Esa sangre, señor Fox, fue la sangre de Juan Pablo II, encerrada en una especie de jeringa para intramusculares, la que el sucesor de usted observa estremecido  de unción, devoción, conmoción y respeto, como a la espera de algún milagrito. Señor Fox, ex–presidente:

Genio y figura. Célebre fue, y escandalosa, su participación en sesión solemne del Colegio Electoral cuando usted, iracundo y vociferando, cierta madrugada de septiembre de 1988 convirtió  el recinto legislativo en gallera, avispero y palenque, para protestar de manera iracunda y escandalosa contra el primer impostor en la historia contemporánea del país, el espurio Carlos Salinas. Se desempeñaba usted como diputado federal, y según crónicas de aquel tiempo, solicitó de Miguel Montes García,  presidente del Colegio Electoral, le concediera el uso de la palabra, y entonces:

“Para hechos, tiene la palabra el C. diputado Vicente Fox”.

Subió usted al estrado, se colocó un par de boletas electorales a modo de orejas de burro (las de Salinas), e inició tal cual  el siguiente discurso:

– Buenos  días. Yo quiero referirme a los hechos del simpático compañero (aquí el nombre) en su relación de hablar tres veces (sic) sobre el candidato Salinas (aplausos, protestas).
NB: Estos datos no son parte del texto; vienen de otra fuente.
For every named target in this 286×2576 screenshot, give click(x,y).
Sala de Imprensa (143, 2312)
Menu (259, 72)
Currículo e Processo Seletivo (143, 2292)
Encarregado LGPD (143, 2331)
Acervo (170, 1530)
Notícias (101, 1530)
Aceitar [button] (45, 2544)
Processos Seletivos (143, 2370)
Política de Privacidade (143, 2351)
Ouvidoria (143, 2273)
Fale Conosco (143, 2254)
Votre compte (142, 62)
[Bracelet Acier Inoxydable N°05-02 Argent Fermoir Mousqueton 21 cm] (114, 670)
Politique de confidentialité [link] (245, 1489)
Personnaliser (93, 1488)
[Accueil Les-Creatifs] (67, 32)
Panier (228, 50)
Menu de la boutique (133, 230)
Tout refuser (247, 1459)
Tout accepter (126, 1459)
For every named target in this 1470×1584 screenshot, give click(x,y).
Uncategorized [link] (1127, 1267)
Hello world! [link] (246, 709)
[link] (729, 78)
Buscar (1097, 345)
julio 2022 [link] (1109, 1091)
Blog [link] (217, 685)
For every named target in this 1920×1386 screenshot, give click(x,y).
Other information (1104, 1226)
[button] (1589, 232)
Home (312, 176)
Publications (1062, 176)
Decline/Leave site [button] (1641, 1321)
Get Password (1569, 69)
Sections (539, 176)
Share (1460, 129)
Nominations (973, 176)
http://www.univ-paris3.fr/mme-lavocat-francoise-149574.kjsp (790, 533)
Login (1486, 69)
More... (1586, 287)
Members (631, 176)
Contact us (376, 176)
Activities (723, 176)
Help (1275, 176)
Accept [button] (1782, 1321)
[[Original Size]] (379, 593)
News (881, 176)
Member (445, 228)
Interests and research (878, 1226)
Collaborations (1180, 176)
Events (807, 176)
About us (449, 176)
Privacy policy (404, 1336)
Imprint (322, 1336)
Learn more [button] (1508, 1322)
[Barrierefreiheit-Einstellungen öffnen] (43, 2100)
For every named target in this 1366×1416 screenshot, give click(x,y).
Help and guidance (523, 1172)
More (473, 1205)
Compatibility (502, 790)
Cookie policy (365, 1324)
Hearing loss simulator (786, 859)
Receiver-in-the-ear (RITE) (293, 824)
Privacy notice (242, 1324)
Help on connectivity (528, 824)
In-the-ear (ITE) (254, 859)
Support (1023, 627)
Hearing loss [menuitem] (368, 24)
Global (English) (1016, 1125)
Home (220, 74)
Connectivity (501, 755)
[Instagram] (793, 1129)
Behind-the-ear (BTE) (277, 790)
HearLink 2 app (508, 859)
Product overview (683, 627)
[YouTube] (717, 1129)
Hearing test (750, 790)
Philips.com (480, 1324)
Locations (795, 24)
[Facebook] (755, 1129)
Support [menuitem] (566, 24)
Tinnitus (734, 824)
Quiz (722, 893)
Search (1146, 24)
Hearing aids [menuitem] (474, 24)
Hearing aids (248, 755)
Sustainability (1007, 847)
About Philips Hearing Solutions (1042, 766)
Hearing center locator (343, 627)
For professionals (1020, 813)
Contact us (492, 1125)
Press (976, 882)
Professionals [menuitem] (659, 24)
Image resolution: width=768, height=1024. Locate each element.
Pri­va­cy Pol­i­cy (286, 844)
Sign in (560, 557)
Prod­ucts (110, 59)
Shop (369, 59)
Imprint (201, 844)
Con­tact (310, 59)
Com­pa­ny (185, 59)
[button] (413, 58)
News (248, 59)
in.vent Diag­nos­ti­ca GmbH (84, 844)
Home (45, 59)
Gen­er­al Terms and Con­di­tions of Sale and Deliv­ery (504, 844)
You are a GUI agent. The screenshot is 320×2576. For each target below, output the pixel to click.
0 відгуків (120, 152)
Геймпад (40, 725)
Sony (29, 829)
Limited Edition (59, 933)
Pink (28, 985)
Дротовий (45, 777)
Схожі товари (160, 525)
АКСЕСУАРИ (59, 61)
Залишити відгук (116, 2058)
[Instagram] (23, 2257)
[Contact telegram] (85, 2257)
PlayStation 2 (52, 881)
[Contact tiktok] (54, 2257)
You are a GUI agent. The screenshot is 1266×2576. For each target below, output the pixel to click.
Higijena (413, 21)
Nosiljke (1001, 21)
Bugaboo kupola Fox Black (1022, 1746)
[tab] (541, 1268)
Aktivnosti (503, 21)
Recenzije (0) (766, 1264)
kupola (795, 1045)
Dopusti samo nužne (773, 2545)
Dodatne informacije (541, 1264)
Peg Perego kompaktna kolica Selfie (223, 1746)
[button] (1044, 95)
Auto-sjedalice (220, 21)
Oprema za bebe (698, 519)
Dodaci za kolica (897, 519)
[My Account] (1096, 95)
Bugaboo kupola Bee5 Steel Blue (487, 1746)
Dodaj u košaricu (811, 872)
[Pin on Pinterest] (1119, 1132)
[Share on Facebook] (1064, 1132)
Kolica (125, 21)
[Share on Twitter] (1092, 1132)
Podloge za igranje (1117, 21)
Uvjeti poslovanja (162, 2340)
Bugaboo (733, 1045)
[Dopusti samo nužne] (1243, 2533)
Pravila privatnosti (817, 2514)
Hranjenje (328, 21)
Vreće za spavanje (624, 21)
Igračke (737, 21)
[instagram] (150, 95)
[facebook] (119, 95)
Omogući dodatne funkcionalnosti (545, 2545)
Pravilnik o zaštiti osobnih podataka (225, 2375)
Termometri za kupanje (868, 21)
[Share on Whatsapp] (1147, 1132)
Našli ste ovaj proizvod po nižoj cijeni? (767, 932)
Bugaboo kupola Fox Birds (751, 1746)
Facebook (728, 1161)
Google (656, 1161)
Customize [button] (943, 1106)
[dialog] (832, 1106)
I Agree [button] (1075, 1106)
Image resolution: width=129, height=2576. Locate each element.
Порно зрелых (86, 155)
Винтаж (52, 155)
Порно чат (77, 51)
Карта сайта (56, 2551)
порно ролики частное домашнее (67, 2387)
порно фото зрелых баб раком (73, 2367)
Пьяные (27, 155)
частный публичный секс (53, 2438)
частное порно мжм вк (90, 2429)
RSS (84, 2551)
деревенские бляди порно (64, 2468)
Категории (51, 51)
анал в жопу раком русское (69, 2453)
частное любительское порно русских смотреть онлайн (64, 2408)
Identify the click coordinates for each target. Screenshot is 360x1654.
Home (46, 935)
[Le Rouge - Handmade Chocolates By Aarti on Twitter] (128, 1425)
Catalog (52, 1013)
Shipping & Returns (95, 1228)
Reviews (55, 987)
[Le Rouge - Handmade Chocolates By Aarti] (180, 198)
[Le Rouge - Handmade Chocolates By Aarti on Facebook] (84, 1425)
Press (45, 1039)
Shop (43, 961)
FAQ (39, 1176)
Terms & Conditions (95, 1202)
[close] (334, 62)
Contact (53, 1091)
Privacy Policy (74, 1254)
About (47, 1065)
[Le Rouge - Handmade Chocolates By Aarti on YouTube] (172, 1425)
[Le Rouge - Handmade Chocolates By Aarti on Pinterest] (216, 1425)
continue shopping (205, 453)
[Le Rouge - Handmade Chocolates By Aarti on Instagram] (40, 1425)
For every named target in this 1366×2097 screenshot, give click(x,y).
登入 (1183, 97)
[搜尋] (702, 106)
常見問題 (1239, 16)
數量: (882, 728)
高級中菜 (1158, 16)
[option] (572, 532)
Yo quisiera invitarlos conmigo a la residencia de este señor Salinas, a verlo ahí en su sala, sentado con su señora y con sus hijos y él les está diciendo:

– Hoy, antes de las doce seré nombrado Presidente Constitucional de los Estados Unidos Mexicanos. Este es un gran honor y representa la más alta responsabilidad a la que puede aspirar un mexicano; ser el guía moral de 80 millones de ciudadanos, ser el coordinador y promotor del esfuerzo de todos esos mexicanos, ser el motivo de unión y solidaridad de todos los habitantes de esta patria para mantenerle soberana, libre e independiente.

Quiero aprovechar estos momentos en la intimidad de nuestro hogar para comentarles cómo me siento. Me encuentro incómodo, me siento triste  y a la vez siento miedo.